__QUOTED PASSAGE__.
....

This notebook investigates using Pandas native time (numpy datetime) for Pyleoclim

In [1]:
import pandas as pd
import numpy as np
from typing import OrderedDict

Import the data including its non-standard time axis into a dataframe for exploration.

In [3]:
df = pd.read_csv('../data/ODP846.csv', header=0)
df.head()

Unnamed: 0,Age,d18O
0,3.645,3.38
1,7.99,3.46
2,11.18,3.765
3,13.803,4.14
4,15.886,4.47


For this problem, the units are in kyr BP. Need to translate to years.

In [4]:
df['Age']*=1000
df.head()

Unnamed: 0,Age,d18O
0,3645.0,3.38
1,7990.0,3.46
2,11180.0,3.765
3,13803.0,4.14
4,15886.0,4.47


It is not uncommon to have duplicated values in time (this usually arises when duplicate measurements are made on the same sample and the authors report both measurements), so let's clean that up before going any further.

In [5]:
def reduce_duplicated_timestamps(ys, ts, verbose=False):
    ''' Reduce duplicated timestamps in a timeseries by averaging the values
    Parameters
    ----------
    ys : array
        Dependent variable
    ts : array
        Independent variable
    verbose : bool
        If True, will print a warning message
    Returns
    -------
    ys : array
        Dependent variable
    ts : array
        Independent variable, with duplicated timestamps reduced by averaging the values
    '''
    ys = np.asarray(ys, dtype=np.float)
    ts = np.asarray(ts, dtype=np.float)
    assert ys.size == ts.size, 'The size of time axis and data value should be equal!'

    if len(ts) != len(set(ts)):
        value = OrderedDict()
        for t, y in zip(ts, ys):
            if t not in value:
                value[t] = [y]
            else:
                value[t].append(y)

        ts = []
        ys = []
        for k, v in value.items():
            ts.append(k)
            ys.append(np.mean(v))

....

__PROVIDED INFORMATION__.
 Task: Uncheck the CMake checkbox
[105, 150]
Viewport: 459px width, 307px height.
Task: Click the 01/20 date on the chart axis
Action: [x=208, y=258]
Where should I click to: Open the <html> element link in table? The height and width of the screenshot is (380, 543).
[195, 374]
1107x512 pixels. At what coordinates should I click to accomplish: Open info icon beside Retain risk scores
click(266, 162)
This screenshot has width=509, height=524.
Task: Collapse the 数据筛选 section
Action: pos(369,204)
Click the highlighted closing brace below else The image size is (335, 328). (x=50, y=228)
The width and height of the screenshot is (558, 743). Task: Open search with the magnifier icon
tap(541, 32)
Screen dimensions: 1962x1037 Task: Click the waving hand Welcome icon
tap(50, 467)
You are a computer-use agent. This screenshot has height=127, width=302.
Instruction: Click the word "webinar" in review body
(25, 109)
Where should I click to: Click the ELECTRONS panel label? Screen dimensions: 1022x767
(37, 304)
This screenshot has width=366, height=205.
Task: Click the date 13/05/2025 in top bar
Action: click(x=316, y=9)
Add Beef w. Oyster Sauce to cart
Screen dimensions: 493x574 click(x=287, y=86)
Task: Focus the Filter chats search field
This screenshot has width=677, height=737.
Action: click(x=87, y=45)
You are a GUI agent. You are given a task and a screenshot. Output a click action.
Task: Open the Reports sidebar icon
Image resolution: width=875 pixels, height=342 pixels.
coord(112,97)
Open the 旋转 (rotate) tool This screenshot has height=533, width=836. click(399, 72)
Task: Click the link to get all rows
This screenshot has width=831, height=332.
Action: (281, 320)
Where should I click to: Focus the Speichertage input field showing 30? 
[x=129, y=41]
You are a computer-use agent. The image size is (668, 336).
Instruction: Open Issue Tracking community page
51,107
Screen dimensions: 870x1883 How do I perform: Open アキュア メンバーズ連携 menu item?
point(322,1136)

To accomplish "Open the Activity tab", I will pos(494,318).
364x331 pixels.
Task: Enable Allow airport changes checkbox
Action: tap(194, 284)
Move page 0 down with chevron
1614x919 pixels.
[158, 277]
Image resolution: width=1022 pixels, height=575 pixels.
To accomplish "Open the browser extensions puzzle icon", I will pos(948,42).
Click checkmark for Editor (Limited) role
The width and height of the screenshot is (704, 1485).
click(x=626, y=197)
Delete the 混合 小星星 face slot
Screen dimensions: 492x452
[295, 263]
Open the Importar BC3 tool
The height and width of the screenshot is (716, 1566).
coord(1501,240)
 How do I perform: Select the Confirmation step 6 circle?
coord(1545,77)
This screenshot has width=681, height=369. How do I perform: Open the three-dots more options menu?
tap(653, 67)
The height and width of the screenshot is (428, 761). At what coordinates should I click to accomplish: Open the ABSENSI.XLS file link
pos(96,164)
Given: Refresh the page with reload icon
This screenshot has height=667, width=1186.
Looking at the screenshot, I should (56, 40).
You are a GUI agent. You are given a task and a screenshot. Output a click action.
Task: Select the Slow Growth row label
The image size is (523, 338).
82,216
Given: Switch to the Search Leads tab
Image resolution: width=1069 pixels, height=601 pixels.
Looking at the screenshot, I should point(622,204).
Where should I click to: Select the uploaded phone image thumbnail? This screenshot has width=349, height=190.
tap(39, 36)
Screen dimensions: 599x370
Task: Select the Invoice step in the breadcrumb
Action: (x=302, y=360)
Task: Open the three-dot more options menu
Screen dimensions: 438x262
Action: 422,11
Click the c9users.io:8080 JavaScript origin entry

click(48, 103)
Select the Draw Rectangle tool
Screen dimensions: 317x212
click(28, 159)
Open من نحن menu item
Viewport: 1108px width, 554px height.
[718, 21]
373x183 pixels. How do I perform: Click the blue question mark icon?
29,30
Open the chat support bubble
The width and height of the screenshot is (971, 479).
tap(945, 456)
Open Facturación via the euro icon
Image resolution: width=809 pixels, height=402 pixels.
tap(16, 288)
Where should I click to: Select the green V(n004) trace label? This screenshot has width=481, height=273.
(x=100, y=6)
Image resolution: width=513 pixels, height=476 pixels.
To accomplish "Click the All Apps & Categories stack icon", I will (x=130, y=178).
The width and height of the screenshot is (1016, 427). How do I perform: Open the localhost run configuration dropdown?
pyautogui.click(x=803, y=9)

....

__EXERCISE TASK 1__.
Answer these questions using the Pyleoclim notebook:
(a) In what units is the Age column originally given?
(b) What file path is passed to pd.read_csv?
(c) How does the function reduce duplicated timestamps?
__EXERCISE TASK 2__.
Write out the Pyleoclim notebook again from "assert ys.size == ts.size, 'The" to "ts.append(k)", switching each occurrence of "value" to "grouped".
The data above come from a source separate from the Pyleoclim notebook.

__TASK SOLUTION 1__.
(a) kyr BP
(b) '../data/ODP846.csv'
(c) By averaging the values

__TASK SOLUTION 2__.
assert ys.size == ts.size, 'The size of time axis and data grouped should be equal!'

    if len(ts) != len(set(ts)):
        grouped = OrderedDict()
        for t, y in zip(ts, ys):
            if t not in grouped:
                grouped[t] = [y]
            else:
                grouped[t].append(y)

        ts = []
        ys = []
        for k, v in grouped.items():
            ts.append(k)